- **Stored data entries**
[Start of Attachment]
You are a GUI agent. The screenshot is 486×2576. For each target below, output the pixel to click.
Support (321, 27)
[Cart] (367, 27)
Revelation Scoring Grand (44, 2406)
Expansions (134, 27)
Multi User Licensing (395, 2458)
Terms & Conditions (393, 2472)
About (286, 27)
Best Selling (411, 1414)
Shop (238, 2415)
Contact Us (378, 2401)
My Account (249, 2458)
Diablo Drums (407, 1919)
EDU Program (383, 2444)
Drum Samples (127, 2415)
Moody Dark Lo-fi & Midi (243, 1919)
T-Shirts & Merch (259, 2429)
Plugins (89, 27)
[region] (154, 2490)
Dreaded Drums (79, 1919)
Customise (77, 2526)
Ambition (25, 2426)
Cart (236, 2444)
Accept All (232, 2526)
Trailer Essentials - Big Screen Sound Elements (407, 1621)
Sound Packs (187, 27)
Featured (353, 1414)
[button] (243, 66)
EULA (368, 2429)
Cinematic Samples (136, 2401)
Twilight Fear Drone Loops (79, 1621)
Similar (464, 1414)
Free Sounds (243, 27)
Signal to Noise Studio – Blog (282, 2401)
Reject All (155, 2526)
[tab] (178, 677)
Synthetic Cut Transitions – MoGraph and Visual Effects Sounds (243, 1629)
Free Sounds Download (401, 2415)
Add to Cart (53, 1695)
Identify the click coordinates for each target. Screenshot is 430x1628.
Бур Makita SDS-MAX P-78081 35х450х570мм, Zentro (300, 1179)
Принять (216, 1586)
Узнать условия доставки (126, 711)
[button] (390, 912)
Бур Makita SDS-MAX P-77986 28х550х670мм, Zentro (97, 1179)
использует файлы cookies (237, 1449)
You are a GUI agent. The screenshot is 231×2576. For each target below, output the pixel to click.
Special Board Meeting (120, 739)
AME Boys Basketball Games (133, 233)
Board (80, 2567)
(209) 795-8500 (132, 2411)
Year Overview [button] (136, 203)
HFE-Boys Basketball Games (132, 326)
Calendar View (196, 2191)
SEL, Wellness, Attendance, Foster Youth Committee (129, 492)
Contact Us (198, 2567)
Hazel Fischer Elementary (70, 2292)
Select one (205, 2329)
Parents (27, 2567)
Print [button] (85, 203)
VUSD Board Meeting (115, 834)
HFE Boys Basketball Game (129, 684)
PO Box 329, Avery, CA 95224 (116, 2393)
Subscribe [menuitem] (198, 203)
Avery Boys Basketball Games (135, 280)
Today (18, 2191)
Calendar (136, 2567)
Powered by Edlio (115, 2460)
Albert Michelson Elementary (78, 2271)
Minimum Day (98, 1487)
[End of Attachment]
- **PROBLEM TO SOLVE**
Lines in the data that hold "pixel" must be located and copied.

- **SOLVED PROBLEM**
You are a GUI agent. The screenshot is 486×2576. For each target below, output the pixel to click.
You are a GUI agent. The screenshot is 231×2576. For each target below, output the pixel to click.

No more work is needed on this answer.